** ELENCO COMPITI **
1. Trascrivi dal testo sugli affitti per studenti fuori sede il brano compreso tra "Per quanto riguarda Bologna, è" e "tasche degli universitari.", estremi inclusi.
2. Elenca tutte le città nominate nel testo sugli affitti per studenti fuori sede.

** TESTO FORNITO **
Per quanto riguarda Bologna, è già da tempo che si pone sotto i riflettori quella che è la questione degli alloggi per  studenti fuori sede, che vede alle sue spalle un vero e proprio circuito di profitto che vive sulle tasche degli universitari.

Sono freschi di quest’ultima settimana, i dati delle indagini pubblicati da alcune testate giornalistiche di livello nazionale, con cui emerge la drastica situazione degli affitti in Italia. L’indagine si basa sui dati forniti da uno dei più grandi siti di annunci immobiliari in Italia, arrivando a definire come veri e propri dazi gli affitti che uno studente fuori sede, se non vincitore di un alloggio da parte di enti per il diritto allo studio, si ritrova a dover sborsare per accedere alle università più rinomate d’Italia. Milano e Roma in testa alla classifica, e subito dopo vi troviamo Bologna, che si aggiudica il terzo posto sulla classifica nazionale, con una media di ben 330 € per una singola e 240 € per una doppia! Ovviamente a fare da contorno vi è il terreno degli affitti in nero, che Bologna conosce bene -soprattutto nell’ambito degli alloggi per studenti -visto anche l’ultimo scandalo degli oltre 15 milioni evasi da parte di proprietari di case per affitti in nero.

Insomma, il risultato di questo editoriale suona quasi come un invito ai giovani che vogliono iscriversi in queste università a mettere da parte i propri sogni e rassegnarsi all’evidenza : le città universitarie sono posti dove la vita degli studenti viene monetizzata a favore degli speculatori edilizi della città. A dimostrazione di come lo studente venga gettato senza garanzie in un mercato immobiliare radicalmente perverso, in cui banche, agenzie immobiliari e palazzinari sono liberi di speculare sul bisogno d’alloggio di uno studente, vi è un ulteriore scandalo tutto bolognese. Il caso della Gestip, grande agenzia immobiliare a cui si rivolgono una buona parte di studenti fuori sede a Bologna, che per“mancanza di liquidità” ha adottato la politica di non restituire le caparre ( di due mensilità, che vanno dai 600 agli 800 € ) ai suoi clienti . Quello che viene semplicemente ignorato in queste indagini è come questa situazione vada a inserirsi nel rapporto tra le grandi realtà universitarie e la metropoli che le ospita, che non vede più la presenza degli studenti come “il privilegio di ospitare le giovani menti che da tutta Italia vengono ad alimentare la grande tradizione degli atenei italiani” ma come un guadagno che l’Università deve elargire alle lobby metropolitane.

L’università post-riforma d’altro canto è ben felice di fornire un guadagno a queste lobby, che poi reinvestiranno nella costruzione di nuovi centri d’eccellenza per la famosa casta dei “meritevoli”. Ed ecco che a fronte della dismissione degli studentati per i borsisti, delle mense che dovrebbero garantire pasti accessibili agli studenti che passano tutte le loro giornate dentro i locali dell’università, invece si decide di investire come un’azienda con: studentati di lusso dalle rette assolutamente inaccessibili per i normali studenti, centri studio con palestre e piscine, fino agli auditorium di comunione e liberazione dove i vari personaggi del potere cittadino e nazionale possono sponsorizzare le nuove idee di mercificazione del sapere e della metropoli come nuova (non troppo) frontiera per il potere del capitale. Questi dati ci indicano la situazione abitativa studentesca come un terreno da agire, dove pratiche basate sulla riappropriazione sappiano essere realmente incisive e riproducibili nella lotta per il redditoe la dignità.

** RIGHE ELENCATE **
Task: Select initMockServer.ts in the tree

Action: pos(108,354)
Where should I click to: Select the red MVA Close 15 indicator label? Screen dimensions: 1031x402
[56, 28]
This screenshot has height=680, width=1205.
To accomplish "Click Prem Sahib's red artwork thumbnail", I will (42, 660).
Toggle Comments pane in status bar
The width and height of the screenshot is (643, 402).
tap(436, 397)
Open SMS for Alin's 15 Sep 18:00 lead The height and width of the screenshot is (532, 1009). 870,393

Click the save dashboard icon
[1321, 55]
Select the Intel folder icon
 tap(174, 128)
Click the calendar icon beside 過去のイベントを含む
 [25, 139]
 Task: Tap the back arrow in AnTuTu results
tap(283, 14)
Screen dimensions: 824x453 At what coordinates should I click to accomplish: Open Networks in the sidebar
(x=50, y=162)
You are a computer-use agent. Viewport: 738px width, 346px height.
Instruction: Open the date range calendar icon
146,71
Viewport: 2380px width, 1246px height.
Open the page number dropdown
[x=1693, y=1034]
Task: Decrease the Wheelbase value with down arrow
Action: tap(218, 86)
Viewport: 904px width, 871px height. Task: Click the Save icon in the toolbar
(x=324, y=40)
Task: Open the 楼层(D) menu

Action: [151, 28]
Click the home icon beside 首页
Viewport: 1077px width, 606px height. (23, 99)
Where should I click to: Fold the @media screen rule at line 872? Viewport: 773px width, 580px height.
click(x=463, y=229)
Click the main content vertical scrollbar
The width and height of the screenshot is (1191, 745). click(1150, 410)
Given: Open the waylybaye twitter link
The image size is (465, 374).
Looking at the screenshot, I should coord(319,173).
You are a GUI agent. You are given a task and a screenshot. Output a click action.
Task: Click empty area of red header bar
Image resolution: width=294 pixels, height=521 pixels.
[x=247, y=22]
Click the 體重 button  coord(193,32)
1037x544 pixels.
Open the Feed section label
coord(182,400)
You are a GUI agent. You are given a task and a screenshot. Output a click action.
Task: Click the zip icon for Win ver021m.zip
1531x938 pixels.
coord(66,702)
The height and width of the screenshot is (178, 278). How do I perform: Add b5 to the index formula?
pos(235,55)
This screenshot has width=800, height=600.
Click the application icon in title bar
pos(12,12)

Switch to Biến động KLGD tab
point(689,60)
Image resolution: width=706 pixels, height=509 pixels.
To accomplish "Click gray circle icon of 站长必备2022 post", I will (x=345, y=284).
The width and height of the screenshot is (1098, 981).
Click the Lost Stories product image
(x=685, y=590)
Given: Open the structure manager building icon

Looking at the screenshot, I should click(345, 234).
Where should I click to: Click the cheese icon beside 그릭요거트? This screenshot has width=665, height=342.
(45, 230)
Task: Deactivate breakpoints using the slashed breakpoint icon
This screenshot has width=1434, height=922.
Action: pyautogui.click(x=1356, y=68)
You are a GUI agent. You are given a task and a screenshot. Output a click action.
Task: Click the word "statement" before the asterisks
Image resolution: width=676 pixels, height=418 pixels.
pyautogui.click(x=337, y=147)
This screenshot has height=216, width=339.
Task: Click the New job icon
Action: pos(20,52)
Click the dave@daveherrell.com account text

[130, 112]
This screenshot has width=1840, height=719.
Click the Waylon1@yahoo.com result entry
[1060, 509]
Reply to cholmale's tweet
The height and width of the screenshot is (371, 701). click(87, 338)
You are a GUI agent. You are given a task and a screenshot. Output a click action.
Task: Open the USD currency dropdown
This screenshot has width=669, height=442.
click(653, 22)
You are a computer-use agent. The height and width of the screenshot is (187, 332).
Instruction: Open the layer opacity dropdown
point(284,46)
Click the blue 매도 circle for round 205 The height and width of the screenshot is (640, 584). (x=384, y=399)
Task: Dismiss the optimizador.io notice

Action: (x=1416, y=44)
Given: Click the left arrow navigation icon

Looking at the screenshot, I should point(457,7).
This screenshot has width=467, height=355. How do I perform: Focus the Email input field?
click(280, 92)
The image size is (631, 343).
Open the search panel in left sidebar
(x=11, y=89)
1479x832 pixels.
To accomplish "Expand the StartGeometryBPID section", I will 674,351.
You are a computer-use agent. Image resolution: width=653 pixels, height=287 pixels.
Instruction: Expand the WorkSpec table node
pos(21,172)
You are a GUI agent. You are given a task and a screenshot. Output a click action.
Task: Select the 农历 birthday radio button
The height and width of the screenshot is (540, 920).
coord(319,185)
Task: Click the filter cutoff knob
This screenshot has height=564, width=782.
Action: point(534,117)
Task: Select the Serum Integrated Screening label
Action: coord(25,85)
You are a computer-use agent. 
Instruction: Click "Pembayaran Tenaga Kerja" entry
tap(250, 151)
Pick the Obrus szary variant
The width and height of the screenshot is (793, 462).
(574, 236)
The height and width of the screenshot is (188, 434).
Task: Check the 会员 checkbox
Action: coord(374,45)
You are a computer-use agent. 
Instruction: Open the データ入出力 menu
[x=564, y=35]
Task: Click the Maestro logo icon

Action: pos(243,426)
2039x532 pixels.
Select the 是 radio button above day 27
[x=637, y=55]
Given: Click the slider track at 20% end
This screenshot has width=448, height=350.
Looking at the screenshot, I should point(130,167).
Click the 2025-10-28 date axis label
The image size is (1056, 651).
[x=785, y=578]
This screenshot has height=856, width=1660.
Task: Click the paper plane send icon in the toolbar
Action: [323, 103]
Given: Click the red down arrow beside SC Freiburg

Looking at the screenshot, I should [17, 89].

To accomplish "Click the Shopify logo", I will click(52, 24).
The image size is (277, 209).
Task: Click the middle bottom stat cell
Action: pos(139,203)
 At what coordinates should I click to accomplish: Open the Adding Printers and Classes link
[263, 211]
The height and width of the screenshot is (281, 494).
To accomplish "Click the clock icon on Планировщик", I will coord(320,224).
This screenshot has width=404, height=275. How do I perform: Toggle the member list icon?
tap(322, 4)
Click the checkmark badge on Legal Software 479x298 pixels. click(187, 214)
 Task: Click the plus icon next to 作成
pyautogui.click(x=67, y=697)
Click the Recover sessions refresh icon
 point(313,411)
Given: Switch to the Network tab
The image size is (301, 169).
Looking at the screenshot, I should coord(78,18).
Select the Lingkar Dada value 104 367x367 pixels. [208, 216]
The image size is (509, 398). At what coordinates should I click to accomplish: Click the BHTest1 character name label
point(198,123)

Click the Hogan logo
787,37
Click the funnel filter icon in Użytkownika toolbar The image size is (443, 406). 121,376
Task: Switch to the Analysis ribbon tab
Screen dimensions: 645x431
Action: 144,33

** RISPOSTE IN ORDINE **
1.
Per quanto riguarda Bologna, è già da tempo che si pone sotto i riflettori quella che è la questione degli alloggi per  studenti fuori sede, che vede alle sue spalle un vero e proprio circuito di profitto che vive sulle tasche degli universitari.

2. Bologna, Milano, Roma.